The combination of emergency bulkhead light and external doorway lamp makes leaving and locking up much easier than it was at this time last year, when our newly clad shed had little more lighting than a string of overgrown fairy lights.  Andrew was heard to comment that he didn't know how on earth we had stored all this stuff before we had the shed, and in fairness, much of this has appeared because we have a building where we can put it all!

Without any anticipated visitors we were down a  little later today, though to be fair this was partially because we had first investigated the garage door whose catch was becoming increasingly hard to operate – conclusion, the mechanism is FUBAR – and collected from round the back of the house a large oil cooler matrix which Steph had rightly been nagging us about lest grandson were to fall on or otherwise damage it – or himself.
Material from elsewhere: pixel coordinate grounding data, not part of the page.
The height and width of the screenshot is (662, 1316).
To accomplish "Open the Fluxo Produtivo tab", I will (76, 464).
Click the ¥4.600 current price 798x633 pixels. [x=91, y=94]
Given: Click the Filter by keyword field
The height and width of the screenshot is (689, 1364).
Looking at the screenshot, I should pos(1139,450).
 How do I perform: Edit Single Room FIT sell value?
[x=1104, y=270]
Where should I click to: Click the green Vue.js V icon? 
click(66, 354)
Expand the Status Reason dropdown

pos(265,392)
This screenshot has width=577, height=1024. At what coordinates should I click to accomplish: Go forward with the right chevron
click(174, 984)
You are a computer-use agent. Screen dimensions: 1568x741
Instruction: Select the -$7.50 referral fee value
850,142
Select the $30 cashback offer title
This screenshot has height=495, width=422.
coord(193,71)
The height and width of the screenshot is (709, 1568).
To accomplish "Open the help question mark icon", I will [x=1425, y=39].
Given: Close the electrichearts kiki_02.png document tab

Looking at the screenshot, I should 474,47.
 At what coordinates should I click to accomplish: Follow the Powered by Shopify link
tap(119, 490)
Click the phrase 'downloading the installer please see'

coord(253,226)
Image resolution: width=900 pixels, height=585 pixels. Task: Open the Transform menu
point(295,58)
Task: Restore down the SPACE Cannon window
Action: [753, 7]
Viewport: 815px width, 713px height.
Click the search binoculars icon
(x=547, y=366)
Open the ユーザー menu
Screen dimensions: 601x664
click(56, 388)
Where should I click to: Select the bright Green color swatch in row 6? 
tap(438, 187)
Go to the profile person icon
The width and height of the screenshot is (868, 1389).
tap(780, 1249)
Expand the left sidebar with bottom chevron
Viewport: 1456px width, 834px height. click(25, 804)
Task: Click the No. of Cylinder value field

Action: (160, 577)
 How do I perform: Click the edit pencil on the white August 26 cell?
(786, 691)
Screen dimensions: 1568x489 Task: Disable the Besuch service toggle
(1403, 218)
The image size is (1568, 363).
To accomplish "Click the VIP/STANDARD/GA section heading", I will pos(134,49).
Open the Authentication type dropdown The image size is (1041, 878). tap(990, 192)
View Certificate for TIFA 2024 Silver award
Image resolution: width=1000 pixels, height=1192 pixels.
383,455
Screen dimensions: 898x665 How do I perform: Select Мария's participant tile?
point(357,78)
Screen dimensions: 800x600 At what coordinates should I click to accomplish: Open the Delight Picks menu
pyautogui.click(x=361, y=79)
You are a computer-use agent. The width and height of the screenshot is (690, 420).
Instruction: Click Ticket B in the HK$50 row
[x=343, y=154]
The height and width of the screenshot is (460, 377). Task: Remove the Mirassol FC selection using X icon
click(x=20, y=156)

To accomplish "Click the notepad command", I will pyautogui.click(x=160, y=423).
Andrew decided that it was time the light switch pad and trunking supports got secured, and was half way through welding them when the door opened and Tom D popped in to say hello.  We broke off for a cuppa and a natter and afterwards wandered around outside to show him the PCV and HATRAMM, during which time Ring Haw came past, so here's the one-and-only photo I took all weekend, taken from the porch of the HATRAMM. (And if Ring Haw looks familiar to readers of this blog, it might be because we were hauled by it down at the Nene Valley last year, see here.)

IMG 2432 blog

Later in the afternoon we broke off for a few minutes to test RS8's old starter. It was a miracle this survived on the loco – its cables had been sawn off and stolen, the dynamo (and the voltage regulator, which makes me suspicious) had also been taken, but the starter survived, and we'd brought it inside some months ago.  I've got to go out to a breakdown in the morning on a loco with the old strap-mounted starter like this, and just in case it is their starter that has gone defunct, I wanted to bring a loan one with me. RS8's starter, after a moment's hesitation, spun up and sounded quite healthy, so we shall see if I need it tomorrow.

With the light switch pad welded, I did some work on the ex BR 0-6-0 but came back to tackling the light switch by mounting it to the newly secured backplate and cabling it up.  By now it was into the evening, the temperature was falling and we were ready to call it a day. It would have been nice to have achieved something on 03 901 (whose alternator is back after repair) although having said that, Andrew did get the bracket for the vac/air proportional valve welded up and the old bracket off the valve ready for the two to be united and fitted: maybe something I'll show next week.  

Next weekend already has two visitors booked and Andrew is muttering about having another crack at getting the HATRAMM running, but you never can tell and we might end up on something else entirely. See you then?